O que vem com o cabelo branco é uma caixinha de surpresas
Desculpa o clichê, mas temos controle apenas sobre a decisão de parar de pintar. Depois disso, é só se abrir para o que virá.
“Mas por que não queres ser a Camila do cabelo branco?”, me perguntou meu marido, depois de eu repetir mais uma vez que não queria ser a Camila-do-cabelo-branco. Eu já tinha escutado a mesma pergunta de uma amiga e de uma prima, quando tentei explicar por que não compartilhava esses textos nas minhas redes sociais.
“Não seeei”, eu disse, enquanto tentava elaborar uma resposta. Eu só sentia que queria ser mais do que a Camila-do-cabelo-branco. Essas quatro palavrinhas não mostravam a Camila que faz outras coisas da vida e escreve sobre outros assuntos. Nunca fui a Camila-do-cabelo-castanho. Por que agora me definiria pela cor do cabelo?
“Essa é uma noia tua”, ouvi como resposta. “Podes escrever sobre qualquer coisa. Se amanhã quiseres falar sobre mandioca, podes ser a Camila-da-mandioca. E está tudo bem.” É. Talvez esteja mesmo tudo bem. A Camila-do-cabelo-branco está curtindo as descobertas dos últimos meses. Por que não quero ser essa pessoa?
Ouvi um questionamento parecido no podcast “Meu nome é correria”, apresentado pelo Cazé (quem lembra dele dos tempos de MTV?). A conversa era com a escritora e roteirista, Rosana Hermann (falei dela aqui). Lá pelas tantas, ela conta que, depois de cortar o cabelo e descobrir que seus fios eram totalmente brancos, os convites para falar sobre cabelo branco, menopausa e terceira idade começaram a chegar.

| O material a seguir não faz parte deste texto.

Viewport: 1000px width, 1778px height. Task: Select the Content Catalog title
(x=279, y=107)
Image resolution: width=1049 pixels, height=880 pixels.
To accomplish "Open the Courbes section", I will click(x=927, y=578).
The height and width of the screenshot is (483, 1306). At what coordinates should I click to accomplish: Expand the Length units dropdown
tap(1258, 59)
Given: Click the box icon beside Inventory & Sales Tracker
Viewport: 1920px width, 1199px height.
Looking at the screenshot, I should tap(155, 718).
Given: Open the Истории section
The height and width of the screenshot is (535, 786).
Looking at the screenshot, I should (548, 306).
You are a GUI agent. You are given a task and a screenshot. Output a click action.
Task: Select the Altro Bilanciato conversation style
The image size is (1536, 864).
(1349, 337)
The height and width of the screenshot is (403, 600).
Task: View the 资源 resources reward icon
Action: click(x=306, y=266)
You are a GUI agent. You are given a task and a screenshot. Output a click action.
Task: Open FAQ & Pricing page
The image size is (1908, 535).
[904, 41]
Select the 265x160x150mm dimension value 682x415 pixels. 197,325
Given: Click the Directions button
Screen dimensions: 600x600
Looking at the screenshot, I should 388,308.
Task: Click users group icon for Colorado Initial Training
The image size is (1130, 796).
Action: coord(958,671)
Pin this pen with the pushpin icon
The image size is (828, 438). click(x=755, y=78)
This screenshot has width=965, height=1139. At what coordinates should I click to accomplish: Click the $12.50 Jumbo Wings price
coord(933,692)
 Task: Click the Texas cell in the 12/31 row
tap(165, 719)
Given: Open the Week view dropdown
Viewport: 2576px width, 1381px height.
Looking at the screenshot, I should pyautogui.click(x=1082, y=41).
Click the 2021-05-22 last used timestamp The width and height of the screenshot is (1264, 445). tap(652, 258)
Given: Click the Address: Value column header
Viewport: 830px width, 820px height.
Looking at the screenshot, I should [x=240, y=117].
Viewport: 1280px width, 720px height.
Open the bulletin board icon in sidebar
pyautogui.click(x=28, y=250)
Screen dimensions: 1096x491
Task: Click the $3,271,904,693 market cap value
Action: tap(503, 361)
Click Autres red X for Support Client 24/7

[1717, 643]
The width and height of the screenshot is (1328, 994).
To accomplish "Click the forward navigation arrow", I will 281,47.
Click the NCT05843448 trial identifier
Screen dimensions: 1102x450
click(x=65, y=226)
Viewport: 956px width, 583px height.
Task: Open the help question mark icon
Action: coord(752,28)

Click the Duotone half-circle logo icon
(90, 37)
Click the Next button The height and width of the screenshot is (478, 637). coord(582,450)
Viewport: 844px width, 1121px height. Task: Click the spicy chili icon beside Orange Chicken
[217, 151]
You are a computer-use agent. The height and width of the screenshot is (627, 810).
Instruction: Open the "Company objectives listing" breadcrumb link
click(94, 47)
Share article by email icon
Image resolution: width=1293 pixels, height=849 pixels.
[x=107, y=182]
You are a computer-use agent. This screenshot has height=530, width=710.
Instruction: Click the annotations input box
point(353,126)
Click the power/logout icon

“Continuo sendo a mesma pessoa”, ela diz. “Não posso mais falar sobre roteiro e escrita? Quando você cai em uma categoria especial, só pode falar dessa categoria?” Por fim, Rosana encerra o assunto do cabelo branco com bom humor: “Não vamos ficar nas caixinhas. Nenhum de nós. Sorry”.
Também não quero ficar nessa caixinha. Mas, depois de conversar com a Josane Palma, comecei a pensar diferente. Acompanho o trabalho dela desde que vi sua foto em uma campanha da Natura. Ela é maravilhosa. Olha esse corte de cabelo. Esse grisalho lindo. “Será que sempre foi modelo?”, pensei.
“Virei modelo aos 51 anos”, ela me diz, contando que fechou um contrato com a Natura em janeiro deste ano. “Fui descoberta no salão de beleza, enquanto fazia as unhas. O cabelo branco abriu as portas para todas essas possibilidades que a indústria antes escondia. As mulheres tinham que ter cabelo preto e esticado.”
Assim como muitas mulheres negras, Josane — “pode me chamar de Jô!” — passou anos fazendo relaxamento e coloração. “Culturalmente, o cabelo liso é o bonito”, ela diz. “Mas, quando chegava o dia de ir ao salão, era uma tortura. Dava vontade de sumir.”
No começo de 2019, ela cortou o cabelo alisado, para descobrir seus fios crespos. Ninguém a incentivou. Até mesmo a cabeleireira ficou reticente. “Peguei a tesoura da mão dela”, lembra Jô. “E cortei bem no topo. Mas continuei pintando de preto.”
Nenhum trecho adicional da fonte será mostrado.